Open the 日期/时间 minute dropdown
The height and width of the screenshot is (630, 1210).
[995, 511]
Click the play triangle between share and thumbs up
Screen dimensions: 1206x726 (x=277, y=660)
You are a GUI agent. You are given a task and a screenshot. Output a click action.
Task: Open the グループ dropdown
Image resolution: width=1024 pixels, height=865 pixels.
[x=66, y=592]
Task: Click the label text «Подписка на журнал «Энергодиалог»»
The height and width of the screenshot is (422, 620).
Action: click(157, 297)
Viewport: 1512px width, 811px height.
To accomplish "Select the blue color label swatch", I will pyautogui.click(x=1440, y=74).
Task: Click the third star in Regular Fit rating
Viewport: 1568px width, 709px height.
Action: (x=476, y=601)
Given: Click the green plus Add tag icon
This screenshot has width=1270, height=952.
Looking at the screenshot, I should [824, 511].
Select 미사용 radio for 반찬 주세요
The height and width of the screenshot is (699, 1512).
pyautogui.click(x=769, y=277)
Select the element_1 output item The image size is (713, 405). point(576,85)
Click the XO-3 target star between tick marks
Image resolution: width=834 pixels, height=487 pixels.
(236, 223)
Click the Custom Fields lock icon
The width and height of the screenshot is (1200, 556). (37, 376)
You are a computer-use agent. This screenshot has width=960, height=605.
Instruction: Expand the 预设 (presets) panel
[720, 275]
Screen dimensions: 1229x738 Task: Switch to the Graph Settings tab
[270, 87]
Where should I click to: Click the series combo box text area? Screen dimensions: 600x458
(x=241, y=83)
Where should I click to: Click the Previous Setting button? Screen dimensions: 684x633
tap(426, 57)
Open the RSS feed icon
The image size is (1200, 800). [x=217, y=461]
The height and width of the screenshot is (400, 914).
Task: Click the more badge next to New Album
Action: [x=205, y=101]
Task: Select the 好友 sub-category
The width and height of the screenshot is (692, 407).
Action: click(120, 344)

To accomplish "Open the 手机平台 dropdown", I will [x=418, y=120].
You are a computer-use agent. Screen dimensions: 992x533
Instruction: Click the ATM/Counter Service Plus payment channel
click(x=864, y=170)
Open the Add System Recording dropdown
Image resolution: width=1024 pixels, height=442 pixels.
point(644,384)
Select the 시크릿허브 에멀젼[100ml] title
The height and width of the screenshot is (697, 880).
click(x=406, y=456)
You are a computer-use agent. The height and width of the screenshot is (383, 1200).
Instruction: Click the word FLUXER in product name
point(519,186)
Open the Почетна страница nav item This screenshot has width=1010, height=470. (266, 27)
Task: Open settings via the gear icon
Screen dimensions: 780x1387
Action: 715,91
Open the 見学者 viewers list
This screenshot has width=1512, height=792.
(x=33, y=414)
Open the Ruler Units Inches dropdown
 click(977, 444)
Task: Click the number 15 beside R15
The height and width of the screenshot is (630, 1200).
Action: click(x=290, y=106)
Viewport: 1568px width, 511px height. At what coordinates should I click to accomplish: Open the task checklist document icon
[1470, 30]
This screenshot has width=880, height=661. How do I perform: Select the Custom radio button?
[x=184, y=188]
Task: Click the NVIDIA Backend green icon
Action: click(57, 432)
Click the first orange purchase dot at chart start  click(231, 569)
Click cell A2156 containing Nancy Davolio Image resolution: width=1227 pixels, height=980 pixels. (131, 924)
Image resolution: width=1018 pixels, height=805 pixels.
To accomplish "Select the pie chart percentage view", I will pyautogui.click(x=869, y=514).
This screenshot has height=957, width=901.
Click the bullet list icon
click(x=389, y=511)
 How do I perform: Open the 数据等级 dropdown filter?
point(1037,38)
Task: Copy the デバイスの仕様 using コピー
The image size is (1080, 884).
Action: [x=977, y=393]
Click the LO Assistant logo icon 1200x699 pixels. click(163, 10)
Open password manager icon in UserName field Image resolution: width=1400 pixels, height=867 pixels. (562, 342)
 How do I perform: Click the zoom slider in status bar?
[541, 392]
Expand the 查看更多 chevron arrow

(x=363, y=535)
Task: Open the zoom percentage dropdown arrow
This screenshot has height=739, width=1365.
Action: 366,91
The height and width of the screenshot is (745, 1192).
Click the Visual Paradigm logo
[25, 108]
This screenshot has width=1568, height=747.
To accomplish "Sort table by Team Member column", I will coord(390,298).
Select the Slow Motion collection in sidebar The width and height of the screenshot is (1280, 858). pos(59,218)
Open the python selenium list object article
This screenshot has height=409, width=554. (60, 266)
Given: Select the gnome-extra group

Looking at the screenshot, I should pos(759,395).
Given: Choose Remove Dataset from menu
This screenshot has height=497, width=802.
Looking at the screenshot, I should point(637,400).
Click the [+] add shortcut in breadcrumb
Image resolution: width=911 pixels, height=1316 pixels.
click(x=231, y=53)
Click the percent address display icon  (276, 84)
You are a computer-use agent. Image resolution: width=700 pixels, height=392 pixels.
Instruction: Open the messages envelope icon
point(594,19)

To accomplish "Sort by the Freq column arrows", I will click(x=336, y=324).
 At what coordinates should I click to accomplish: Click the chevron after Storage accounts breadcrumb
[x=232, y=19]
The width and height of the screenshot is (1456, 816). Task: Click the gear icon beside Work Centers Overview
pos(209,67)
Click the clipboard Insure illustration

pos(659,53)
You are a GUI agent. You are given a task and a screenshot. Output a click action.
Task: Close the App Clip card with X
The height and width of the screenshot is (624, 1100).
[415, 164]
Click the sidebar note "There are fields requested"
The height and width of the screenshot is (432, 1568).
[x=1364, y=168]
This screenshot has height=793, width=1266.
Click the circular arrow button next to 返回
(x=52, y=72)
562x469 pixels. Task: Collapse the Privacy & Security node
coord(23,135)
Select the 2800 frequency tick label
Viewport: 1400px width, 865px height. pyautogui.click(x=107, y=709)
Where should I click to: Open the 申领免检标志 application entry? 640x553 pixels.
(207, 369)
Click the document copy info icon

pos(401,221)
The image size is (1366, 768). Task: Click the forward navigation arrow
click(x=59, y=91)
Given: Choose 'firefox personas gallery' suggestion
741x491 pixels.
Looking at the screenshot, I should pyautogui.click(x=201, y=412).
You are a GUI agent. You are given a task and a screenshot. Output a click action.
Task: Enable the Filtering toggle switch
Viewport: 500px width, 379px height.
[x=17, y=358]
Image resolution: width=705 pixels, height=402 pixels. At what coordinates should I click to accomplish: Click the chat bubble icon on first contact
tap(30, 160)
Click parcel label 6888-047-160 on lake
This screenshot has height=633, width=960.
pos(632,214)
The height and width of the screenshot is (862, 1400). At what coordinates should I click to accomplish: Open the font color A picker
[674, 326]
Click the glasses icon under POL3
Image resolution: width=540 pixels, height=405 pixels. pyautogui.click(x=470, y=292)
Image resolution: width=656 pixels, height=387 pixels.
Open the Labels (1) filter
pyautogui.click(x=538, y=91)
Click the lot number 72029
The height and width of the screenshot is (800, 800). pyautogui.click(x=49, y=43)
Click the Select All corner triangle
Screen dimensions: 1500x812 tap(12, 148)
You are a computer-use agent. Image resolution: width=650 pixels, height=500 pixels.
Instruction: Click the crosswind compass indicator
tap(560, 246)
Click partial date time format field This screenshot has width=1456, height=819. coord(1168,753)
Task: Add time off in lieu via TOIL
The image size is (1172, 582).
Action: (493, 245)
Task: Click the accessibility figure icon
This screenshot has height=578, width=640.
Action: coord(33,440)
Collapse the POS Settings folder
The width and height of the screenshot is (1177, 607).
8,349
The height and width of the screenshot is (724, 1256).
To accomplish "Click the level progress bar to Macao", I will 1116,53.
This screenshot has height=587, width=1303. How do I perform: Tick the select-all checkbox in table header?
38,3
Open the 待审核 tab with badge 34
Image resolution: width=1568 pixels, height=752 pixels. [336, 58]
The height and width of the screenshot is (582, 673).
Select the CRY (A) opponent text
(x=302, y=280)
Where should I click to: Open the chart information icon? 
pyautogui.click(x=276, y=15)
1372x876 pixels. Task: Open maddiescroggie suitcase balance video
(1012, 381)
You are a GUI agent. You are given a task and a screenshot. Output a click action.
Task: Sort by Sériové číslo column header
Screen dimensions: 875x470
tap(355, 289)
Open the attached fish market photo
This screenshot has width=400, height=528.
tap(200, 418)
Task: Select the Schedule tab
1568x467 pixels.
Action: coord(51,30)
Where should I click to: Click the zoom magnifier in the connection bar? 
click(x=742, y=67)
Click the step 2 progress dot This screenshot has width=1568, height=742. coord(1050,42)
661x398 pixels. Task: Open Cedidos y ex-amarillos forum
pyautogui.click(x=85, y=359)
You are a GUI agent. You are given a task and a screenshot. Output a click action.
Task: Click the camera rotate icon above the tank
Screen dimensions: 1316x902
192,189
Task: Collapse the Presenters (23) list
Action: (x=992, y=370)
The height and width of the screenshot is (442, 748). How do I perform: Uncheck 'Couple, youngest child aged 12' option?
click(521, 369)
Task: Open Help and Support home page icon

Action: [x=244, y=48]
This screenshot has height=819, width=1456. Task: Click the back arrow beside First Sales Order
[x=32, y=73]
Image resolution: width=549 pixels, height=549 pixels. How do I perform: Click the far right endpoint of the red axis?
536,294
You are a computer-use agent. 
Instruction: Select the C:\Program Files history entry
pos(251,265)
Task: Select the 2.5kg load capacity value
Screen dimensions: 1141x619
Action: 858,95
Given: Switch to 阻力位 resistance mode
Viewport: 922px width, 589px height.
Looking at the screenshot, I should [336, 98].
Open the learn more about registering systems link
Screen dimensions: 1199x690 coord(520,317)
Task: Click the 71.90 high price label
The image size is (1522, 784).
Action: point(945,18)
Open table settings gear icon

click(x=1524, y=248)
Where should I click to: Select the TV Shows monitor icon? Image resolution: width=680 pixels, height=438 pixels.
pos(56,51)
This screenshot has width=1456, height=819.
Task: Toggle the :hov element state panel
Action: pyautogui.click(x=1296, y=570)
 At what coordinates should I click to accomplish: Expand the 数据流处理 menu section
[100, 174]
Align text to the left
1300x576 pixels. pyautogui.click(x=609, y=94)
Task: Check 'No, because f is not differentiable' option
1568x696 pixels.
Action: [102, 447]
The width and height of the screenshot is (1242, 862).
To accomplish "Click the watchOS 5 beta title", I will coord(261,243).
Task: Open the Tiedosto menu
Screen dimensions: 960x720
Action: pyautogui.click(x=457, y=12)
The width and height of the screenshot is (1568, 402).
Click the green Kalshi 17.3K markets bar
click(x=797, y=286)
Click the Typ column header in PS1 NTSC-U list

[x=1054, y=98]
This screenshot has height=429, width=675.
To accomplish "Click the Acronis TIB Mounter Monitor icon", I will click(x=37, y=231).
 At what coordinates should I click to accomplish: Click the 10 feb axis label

• Exercise instructions: The reply should consist solely of the lines above from the one that has "Instruction: Open the messages envelope icon" through the one that has "Task: Close the App Clip card with X", reproduced exactly.

• Answer space:
Instruction: Open the messages envelope icon
point(594,19)

To accomplish "Sort by the Freq column arrows", I will click(x=336, y=324).
 At what coordinates should I click to accomplish: Click the chevron after Storage accounts breadcrumb
[x=232, y=19]
The width and height of the screenshot is (1456, 816). Task: Click the gear icon beside Work Centers Overview
pos(209,67)
Click the clipboard Insure illustration

pos(659,53)
You are a GUI agent. You are given a task and a screenshot. Output a click action.
Task: Close the App Clip card with X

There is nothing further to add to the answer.